Que serait un carnaval sans son château de glace ? Montréal a le sien, œuvre de l’architecte Alexander Cowper Hutchison. Membre fondateur de l’Ordre des architectes et futur maire de Westmount, Hutchison a entre autres dessiné les plans de l’hôtel de ville de Montréal de 1871 (avec Henri-Maurice Perreault) et du musée Redpath.

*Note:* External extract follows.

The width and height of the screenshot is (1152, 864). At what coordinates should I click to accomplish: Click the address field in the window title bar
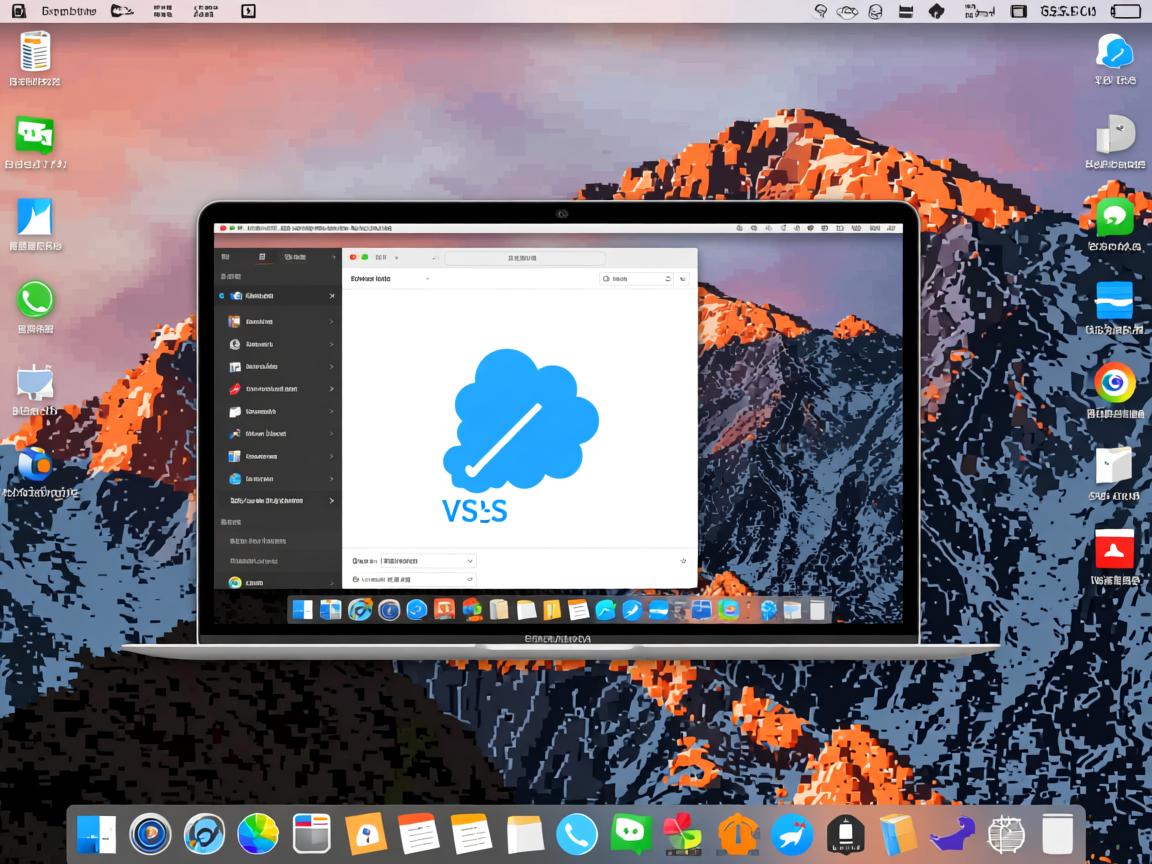(510, 258)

Avec lui, Montréal aura ses palais de glace, illuminés à l’électricité, au cours des cinq carnavals des années 1880. Mieux encore, ses châteaux de glace sont si populaires qu’il est invité à aller construire celui du carnaval de Saint Paul (Minnesota) en 1886.
« Au carnaval de 1885, les francophones, qui avaient été laissés de côté, décident de se joindre au mouvement et d’organiser des activités dans le secteur de la place d’Armes et du Vieux-Montréal », écrit Martin Landry. Ce dernier ajoute qu’on cherche à attirer les touristes dans cette partie de la ville et à profiter des retombées économiques. Justement, le Vieux-Montréal a aussi ses « attractions », tel le Condora, monument faisant la une du journal Le monde illustré du 31 janvier 1885. « Cette étrange structure s’inspire d’une pagode bouddhiste de la vallée du Gange », écrit Sylvie Dufresne dans un article fouillé dans la revue Histoire urbaine sur les carnavals d’hiver. En 1887, un labyrinthe de glace de 600 pi est construit sur la place d’Armes.
Que fait-on au carnaval ? La liste des activités est longue ! Défilés, bals, glissoires, patin, promenades en traîneau et beaucoup de sports sont au programme. Le carnaval de 1883 donne lieu au premier championnat de hockey sur glace au Canada, avec trophée à l’appui (notre photo), lit-on sur le site du musée McCord. C’est l’équipe de l’Université McGill qui remporte le précieux trophée. Pendant ce temps, chez les francophones, le clergé tente de décourager les gens à participer aux activités pour des raisons de moralité, nous dit Martin Landry. N’est-il pas vrai que des activités réunissant les deux sexes risquent de conduire à des rapprochements…
Après 1889, le carnaval d’hiver montréalais a vécu. L’augmentation des coûts, les problèmes de financement et la concurrence de carnavals américains ont raison des organisateurs, dit-on dans une chronique Montréalité des Archives de Montréal. De nouvelles tentatives sont faites en 1909 et 1910, comme on le voit sur cette une de La Presse du samedi 13 février 1909. Une autre tentative en 1938 est aussi un échec. « Les quotidiens se moquèrent allègrement du palais de glace en le qualifiant d’“amas informe de blocs d’eau gelé”, de “pâle résidu de frigidaire” et de “honteuse rognure de banquise” », écrit Mario Robert dans Montréalité. Une autre tentative est faite en 1961, puis le carnaval revient en 1984 avec la première Fête des neiges.